API: POST /api/v1/devices (add a new device) - result for Unknow GroupID

I specially use wrong GroupID with this request:
POST /api/v1/devices (add a new device)

And I get:
{"error":"invalid_request","error_description":"","error_code":1}
Status: Bad Request StatusText: Bad Request

Is that normal that "error_description" does not saing "unknow GroupID"

btw.

When I do the same but with wrong "remotecontrol_id" then I get appropriate description of the error:

{"error":"invalid_request","error_description":"parameter remotecontrol_Id is required.","error_code":1}
Status: Bad Request StatusText: Bad Request

 

ps.
Ithink this can be considered as an issue or Feature Request, but firstly I want to know others opinions.
But if I have right then MOD please move this to IDEAS forum.

 

Regards,
mLipok , AutoIt MVP

Comments

  • DomLan
    DomLan Posts: 490 ⭐Star⭐

    Hi

    I believe that the response received is still correct.
    From the point of view of a malicious caller, get in response detail that an item does not exist in the database would be fabulous ...

    Correct to deliver the message that a required parameter is absent. No information instead on the presence or absence of an element.

    It 's my opinion

    Regards

    Domenico Langone

    MCSD: App Builder

  • mLipok
    mLipok Posts: 781 ⭐Star⭐

    So you agree that this part of API could work better, and still in coherent way ?

    Regards,
    mLipok , AutoIt MVP
  • DomLan
    DomLan Posts: 490 ⭐Star⭐

    Hi mLipok,

    no I do not agree: I believe that the shape of the response received is still correct.

    Obviously it's my opinion.

    Regards.

    Domenico Langone

    MCSD: App Builder

  • DomLan
    DomLan Posts: 490 ⭐Star⭐

    Hi mLipok,
    ok.. .I think you deserve a more accurate response.

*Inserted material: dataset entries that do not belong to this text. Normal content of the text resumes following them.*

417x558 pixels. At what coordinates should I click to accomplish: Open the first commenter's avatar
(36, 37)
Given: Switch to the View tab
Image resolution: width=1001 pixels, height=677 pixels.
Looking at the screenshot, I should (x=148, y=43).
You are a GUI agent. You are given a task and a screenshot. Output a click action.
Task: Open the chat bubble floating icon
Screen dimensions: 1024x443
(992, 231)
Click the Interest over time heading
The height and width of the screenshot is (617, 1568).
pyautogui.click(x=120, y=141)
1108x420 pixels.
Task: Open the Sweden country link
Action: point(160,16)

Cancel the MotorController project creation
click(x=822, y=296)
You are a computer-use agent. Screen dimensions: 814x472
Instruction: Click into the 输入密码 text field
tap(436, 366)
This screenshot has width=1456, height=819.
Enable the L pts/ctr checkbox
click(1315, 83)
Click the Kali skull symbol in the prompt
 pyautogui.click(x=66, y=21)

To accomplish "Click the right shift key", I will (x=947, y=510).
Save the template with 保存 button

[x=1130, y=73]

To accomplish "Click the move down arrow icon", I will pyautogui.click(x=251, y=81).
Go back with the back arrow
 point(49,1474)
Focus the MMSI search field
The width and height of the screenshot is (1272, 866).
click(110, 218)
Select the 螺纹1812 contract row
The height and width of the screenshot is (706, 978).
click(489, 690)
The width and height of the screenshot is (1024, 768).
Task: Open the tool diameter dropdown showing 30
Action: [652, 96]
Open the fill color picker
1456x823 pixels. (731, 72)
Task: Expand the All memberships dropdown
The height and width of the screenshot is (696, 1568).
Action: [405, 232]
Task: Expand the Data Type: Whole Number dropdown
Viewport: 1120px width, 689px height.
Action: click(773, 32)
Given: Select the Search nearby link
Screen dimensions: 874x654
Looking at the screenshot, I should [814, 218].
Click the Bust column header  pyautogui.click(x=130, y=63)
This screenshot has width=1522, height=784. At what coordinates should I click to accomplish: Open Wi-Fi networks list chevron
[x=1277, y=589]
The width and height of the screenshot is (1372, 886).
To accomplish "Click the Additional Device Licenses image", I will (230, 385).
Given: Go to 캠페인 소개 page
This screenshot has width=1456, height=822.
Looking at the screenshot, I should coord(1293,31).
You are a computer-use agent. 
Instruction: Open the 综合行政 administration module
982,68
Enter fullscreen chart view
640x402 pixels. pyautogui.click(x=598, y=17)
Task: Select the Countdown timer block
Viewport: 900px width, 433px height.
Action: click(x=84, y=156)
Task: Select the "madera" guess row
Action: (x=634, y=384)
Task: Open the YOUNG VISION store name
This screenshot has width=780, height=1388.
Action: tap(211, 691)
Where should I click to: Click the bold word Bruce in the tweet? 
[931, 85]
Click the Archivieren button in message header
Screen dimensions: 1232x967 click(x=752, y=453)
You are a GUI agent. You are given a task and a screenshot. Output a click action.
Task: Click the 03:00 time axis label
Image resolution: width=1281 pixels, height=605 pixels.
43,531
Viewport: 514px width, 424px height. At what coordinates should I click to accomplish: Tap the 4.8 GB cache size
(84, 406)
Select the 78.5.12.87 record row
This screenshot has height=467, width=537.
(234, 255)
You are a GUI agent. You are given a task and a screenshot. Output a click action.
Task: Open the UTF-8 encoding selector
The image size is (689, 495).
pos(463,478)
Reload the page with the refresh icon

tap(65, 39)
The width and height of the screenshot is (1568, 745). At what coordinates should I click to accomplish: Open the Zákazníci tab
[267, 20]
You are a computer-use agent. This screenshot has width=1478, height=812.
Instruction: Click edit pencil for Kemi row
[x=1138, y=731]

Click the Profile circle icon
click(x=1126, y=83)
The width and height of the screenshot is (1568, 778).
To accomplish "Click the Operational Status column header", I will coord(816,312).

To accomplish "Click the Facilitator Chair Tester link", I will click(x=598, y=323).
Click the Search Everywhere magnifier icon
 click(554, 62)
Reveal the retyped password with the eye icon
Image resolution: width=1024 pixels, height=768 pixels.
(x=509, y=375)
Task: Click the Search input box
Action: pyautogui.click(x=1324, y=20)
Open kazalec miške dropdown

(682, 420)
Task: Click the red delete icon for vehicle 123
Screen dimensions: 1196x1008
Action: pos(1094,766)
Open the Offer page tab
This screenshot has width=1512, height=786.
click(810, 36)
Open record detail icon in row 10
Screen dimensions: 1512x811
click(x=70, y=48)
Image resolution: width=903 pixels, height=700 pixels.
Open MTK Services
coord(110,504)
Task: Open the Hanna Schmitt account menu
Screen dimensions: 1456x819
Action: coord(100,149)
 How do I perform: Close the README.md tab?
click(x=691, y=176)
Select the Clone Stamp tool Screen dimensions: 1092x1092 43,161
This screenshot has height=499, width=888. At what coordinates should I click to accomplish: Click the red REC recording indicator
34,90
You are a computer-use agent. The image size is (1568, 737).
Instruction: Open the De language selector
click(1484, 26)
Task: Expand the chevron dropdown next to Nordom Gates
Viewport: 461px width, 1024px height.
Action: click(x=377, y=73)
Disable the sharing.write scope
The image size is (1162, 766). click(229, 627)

    There is a standard that defines the behavior of applications, such as TeamViewer API, which make use of the BEARER token type. RFC6750 -> http://self-issued.info/docs/draft-ietf-oauth-v2-bearer.html

    This standard, among other things, also defines the extremes of the negative response when this should occur. Of course, the same logic can and must be applied to subsequent requests because always considered in the field of applications that rely on OAuth2 system.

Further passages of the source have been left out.